How to Avoid Pigeonholing Potential Employees

Pigeonholing is the product of making judgments about someone based on limited information. It is something that we all do in many areas of our lives, including selecting employees. Potentially excellent employees are regularly turned away by random acts of pigeonholing on the part of managers and human resources personnel, especially if they are acting on limited information such as a resume and references.

Pigeonholing can also lead companies to hire bad employees. The candidate may have glowing references and a perfect resume, but lack the actual required competencies to do their job. Experience does not always equal competence, especially when personality traits don’t support the behaviors required for their role. And the traits which drive those behaviors, you really can’t gauge in the standard hiring process.

Employment assessments eliminate pigeonholing.

An employment assessment isn’t like a Buzzfeed quiz. A properly designed and implemented assessment will identify a number of specific traits. Our Pro.file People survey identifies 7 specific traits 3 more than the 4 used in DISC assessments and more reliably than the popular Myers Briggs profile. This allows us to build a complete and accurate picture of the candidate which is completely unbiased.

Here’s an example of what pigeonholing can do: a man gains an interview at a large technology company. He has experience in all the necessary checkboxes for the position. But there is one thing that the interviewer doesn’t like: the interviewee hasn’t done the exact same things he had experience doing for a large corporation in the past. The second candidate has less experience than the first with the actual skills needed, but worked at a large corporation for the past 6 months implementing those skills.

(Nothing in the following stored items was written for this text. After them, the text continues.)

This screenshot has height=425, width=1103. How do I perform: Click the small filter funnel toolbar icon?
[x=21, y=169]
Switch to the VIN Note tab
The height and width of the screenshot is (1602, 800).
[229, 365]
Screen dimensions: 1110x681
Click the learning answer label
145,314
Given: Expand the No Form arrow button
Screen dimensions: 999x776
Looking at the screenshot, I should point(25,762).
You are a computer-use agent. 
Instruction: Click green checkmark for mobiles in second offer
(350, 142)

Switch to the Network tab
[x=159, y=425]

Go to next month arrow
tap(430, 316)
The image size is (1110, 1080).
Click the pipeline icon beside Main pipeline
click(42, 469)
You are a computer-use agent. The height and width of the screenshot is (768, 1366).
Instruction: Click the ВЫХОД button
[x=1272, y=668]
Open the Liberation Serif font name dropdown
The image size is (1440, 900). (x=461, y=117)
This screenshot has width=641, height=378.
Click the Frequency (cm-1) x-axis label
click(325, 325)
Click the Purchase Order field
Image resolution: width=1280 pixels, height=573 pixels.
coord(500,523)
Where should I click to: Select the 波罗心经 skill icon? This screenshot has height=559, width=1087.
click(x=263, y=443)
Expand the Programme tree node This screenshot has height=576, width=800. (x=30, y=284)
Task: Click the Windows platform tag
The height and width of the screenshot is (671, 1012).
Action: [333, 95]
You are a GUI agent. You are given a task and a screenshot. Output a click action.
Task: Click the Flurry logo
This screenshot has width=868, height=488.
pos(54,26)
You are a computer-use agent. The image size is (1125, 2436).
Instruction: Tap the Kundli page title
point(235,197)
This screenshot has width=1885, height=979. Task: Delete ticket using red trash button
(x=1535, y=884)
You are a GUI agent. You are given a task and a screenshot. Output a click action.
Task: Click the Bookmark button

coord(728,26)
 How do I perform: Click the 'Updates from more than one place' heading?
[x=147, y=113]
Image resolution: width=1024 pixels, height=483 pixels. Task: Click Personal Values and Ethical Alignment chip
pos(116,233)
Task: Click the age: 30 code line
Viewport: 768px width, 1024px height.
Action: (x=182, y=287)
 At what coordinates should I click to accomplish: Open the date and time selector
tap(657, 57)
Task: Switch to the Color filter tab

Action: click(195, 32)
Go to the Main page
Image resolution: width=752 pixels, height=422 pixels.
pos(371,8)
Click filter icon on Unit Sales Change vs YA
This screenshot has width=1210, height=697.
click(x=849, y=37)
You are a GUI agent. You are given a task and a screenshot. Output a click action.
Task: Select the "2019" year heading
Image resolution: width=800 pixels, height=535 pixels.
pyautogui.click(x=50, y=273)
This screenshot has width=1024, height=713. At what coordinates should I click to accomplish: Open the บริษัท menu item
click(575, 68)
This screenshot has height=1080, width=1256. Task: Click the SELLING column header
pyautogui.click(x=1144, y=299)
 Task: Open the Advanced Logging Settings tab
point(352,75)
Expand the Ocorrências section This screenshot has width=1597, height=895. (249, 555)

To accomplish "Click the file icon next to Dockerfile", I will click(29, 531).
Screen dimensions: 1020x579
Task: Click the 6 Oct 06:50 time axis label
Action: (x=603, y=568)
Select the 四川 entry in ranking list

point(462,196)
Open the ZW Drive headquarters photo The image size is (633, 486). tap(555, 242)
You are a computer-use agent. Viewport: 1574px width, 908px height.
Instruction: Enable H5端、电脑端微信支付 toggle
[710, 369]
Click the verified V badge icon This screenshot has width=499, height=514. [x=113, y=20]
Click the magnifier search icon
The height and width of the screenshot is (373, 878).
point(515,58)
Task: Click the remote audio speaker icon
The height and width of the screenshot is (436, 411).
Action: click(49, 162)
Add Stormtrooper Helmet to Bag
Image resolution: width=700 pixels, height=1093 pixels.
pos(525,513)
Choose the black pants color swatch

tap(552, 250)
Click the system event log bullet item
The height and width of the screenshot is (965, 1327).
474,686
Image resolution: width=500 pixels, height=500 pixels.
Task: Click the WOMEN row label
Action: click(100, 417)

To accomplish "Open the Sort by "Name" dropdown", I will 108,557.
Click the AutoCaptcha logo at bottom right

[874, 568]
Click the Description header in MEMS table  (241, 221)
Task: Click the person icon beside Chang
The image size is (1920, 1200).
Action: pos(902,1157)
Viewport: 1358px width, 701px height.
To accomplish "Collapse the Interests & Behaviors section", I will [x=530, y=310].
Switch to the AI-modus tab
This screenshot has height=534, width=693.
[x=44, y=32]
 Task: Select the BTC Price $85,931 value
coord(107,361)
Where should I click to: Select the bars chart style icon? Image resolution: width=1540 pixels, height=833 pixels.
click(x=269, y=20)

In a hiring environment where personality assessments aren’t employed, the hiring manager is more likely to hire the second employee due to pigeonholing; the first candidate’s skills were only applicable at smaller companies. But if a personality assessment was carried out, the company may have found that the first candidate had the right traits (including adaptability) necessary to employee his earned skills at a larger organization, while the second candidate actually didn’t do well at his last position for a lack of interest and ability in those skill areas which would have been evident through a Pro.file assessment.

The bias or pigeonholing concept here is that only people who have worked at large corporations are appropriate for large corporations. While this may sound ludicrous, hiring managers have these kinds of thoughts all the time, and they usually arise from fear that their new hire won’t do well in their new position, making them look bad. A properly carried out assessment eliminates this fear by giving them a full psychometric profile of the person they are considering, allowing them to hire based on fact and not on instinct.

Pigeonholing can be about limiting candidates and employees.

Someone may walk into your office for a particular job, but is actually better suited for another. Psychometric testing can help you avoid the trap of narrowing in on experience and not seeing their potential for other responsibilities. It can tell you that a web designer who has very strong natural abilities in people and project management may actually be a better manager than designer. It helps you draw out talent and skills people may not even be aware they have.

In the end, there are facts about a person that you just won’t get from a resume or an interview. Both methods give the hiring manager very limited information, which leads to pigeonholing. Once you have more information about a person, pigeonholing – or its more serious cousin, discrimination won’t be a problem.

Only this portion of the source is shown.